Problems to work on:
1. The article on the 1978 Illinois gubernatorial election says that Thompson won easily. Explain what in the article supports that description.
2. Carry on the article about the 1978 Illinois gubernatorial election from its last line.

The 1978 Illinois gubernatorial election were held in Illinois in November 7, 1978. Republican James R. Thompson easily won a second term in office, defeating Democrat nominee Michael Bakalis by nearly 600,000 votes.

Election information
This was the first Illinois gubernatorial election that took place during the United States' midterm elections. The previous election had been in 1976.

The primary (held March 21) and general election coincided with those for federal offices (Senate and House) and those for other state offices. The election was part of the 1978 Illinois elections.

Turnout
Turnout in the primaries saw 20.39% in the gubernatorial primaries, with a total of 1,201,603 votes cast, and 16.33% in the lieutenant gubernatorial primary, with 962,288 votes cast.

Turnout during the general election was 54.23%, with 3,150,107 votes cast.

Democratic primary

Governor
Incumbent Illinois Comptroller Michael Bakalis won the Democratic primary.

Material provided:
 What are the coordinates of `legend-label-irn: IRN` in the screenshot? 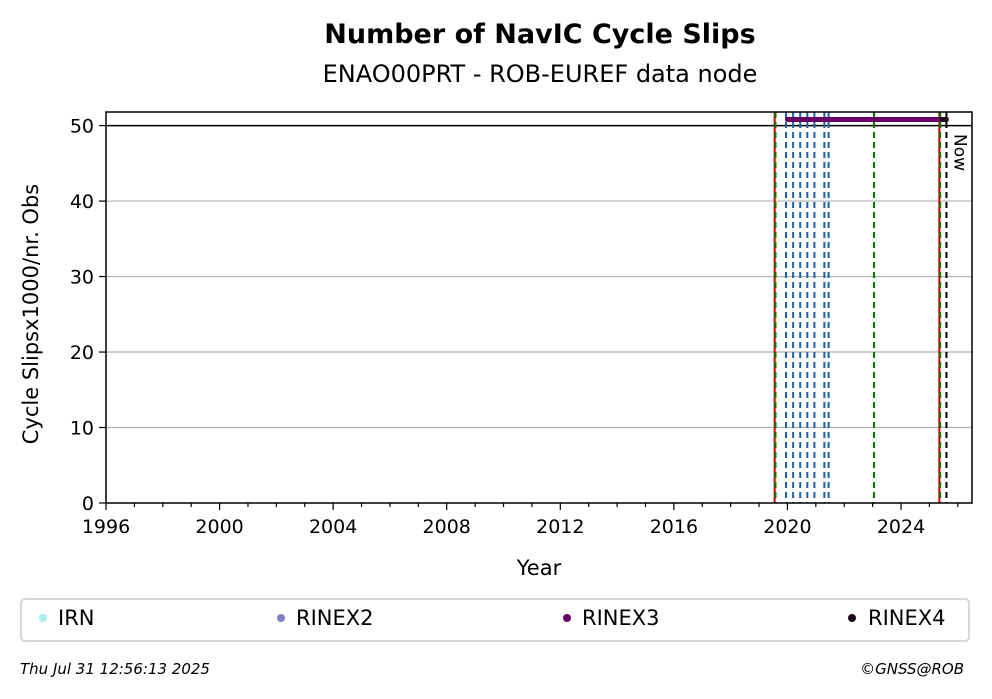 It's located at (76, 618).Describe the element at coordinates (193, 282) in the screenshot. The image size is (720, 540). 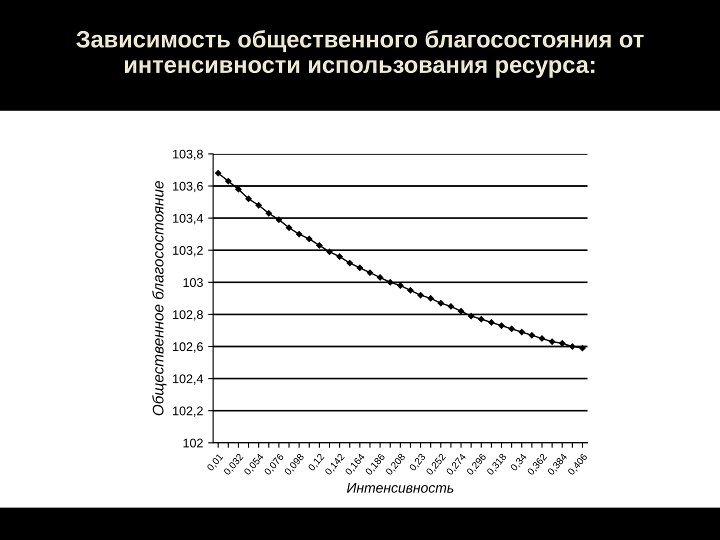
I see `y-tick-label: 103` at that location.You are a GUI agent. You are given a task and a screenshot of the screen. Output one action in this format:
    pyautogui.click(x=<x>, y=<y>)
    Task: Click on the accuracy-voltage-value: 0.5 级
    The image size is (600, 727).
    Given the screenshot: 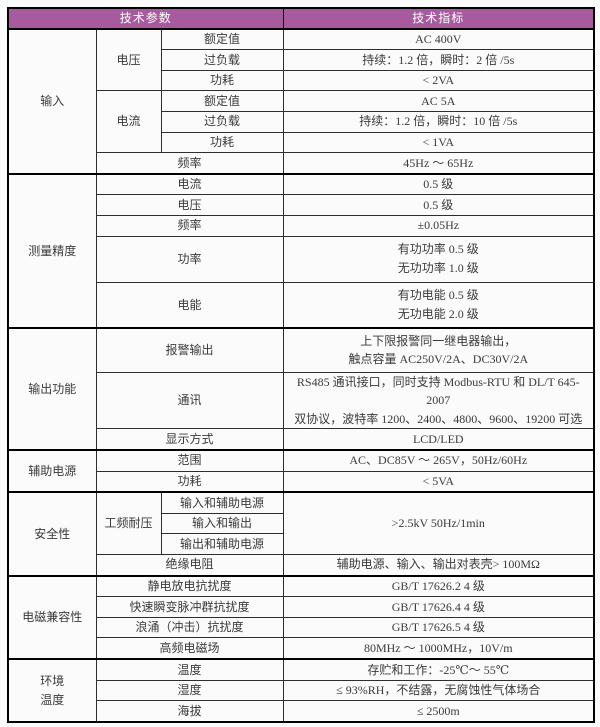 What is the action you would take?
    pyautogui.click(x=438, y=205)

...

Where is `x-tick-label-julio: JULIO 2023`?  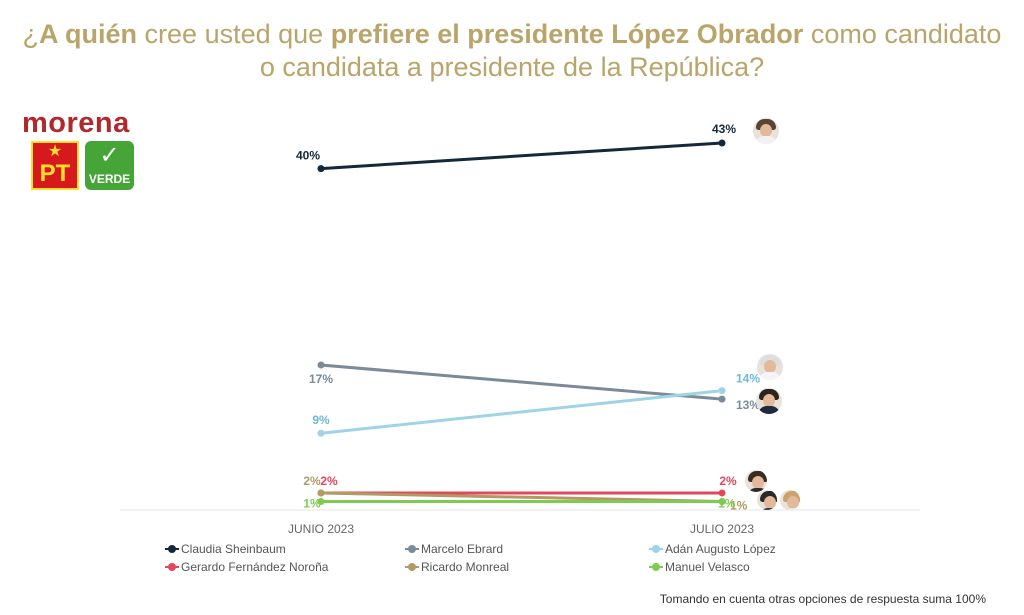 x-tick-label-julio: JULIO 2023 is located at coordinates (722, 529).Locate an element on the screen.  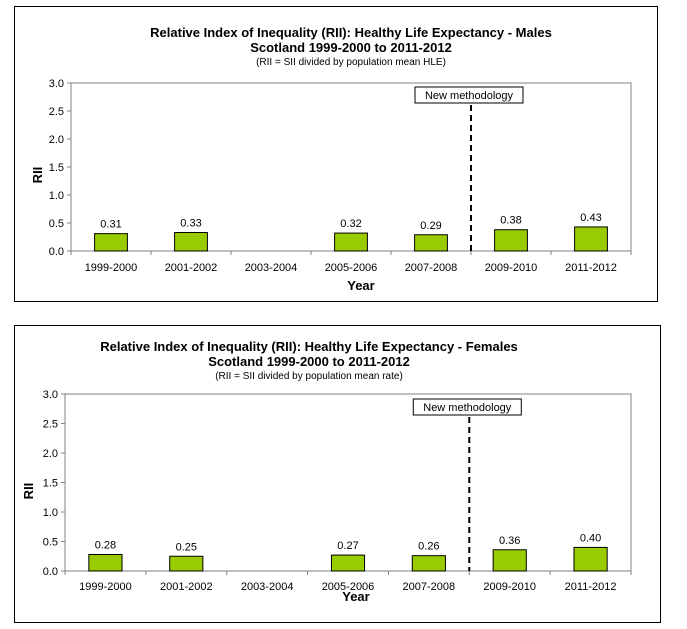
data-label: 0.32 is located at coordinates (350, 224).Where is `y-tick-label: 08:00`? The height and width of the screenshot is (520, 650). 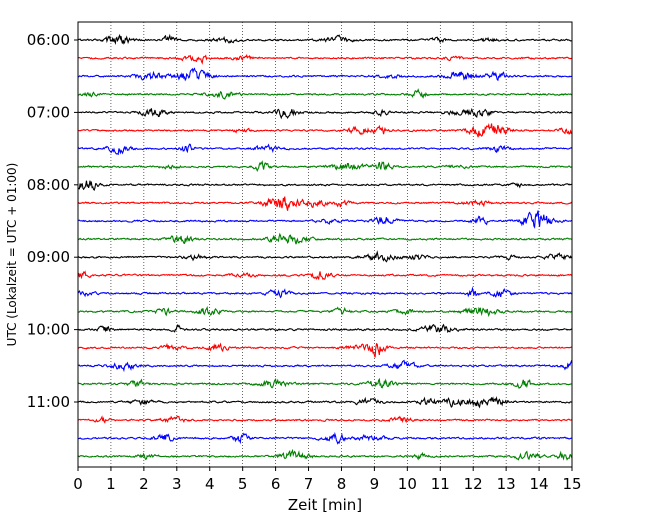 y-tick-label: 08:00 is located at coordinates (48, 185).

List of answers:
1. The article says that Republican James R. Thompson defeated the Democratic nominee, Michael Bakalis, by nearly 600,000 votes. That large margin is why his second-term victory is described as easy.

2.
Bakalis' opponent had been Dakin Williams, a prosecutor who was the younger brother of famous playwright Tennessee Williams. Williams had been a candidate for the Democratic nomination of Illinois' US Senate seat in 1972, and had unsuccessfully sought the nomination for the state's other US Senate seat in 1974.

Lieutenant Governor 
Lawyer Dick Durbin won the Democratic primary for lieutenant governor, running unopposed.

Republican primary

Governor 
Incumbent governor James R. Thompson won renomination, running unopposed.

Lieutenant Governor
Incumbent lieutenant governor Dave O'Neal won renomination, running unopposed.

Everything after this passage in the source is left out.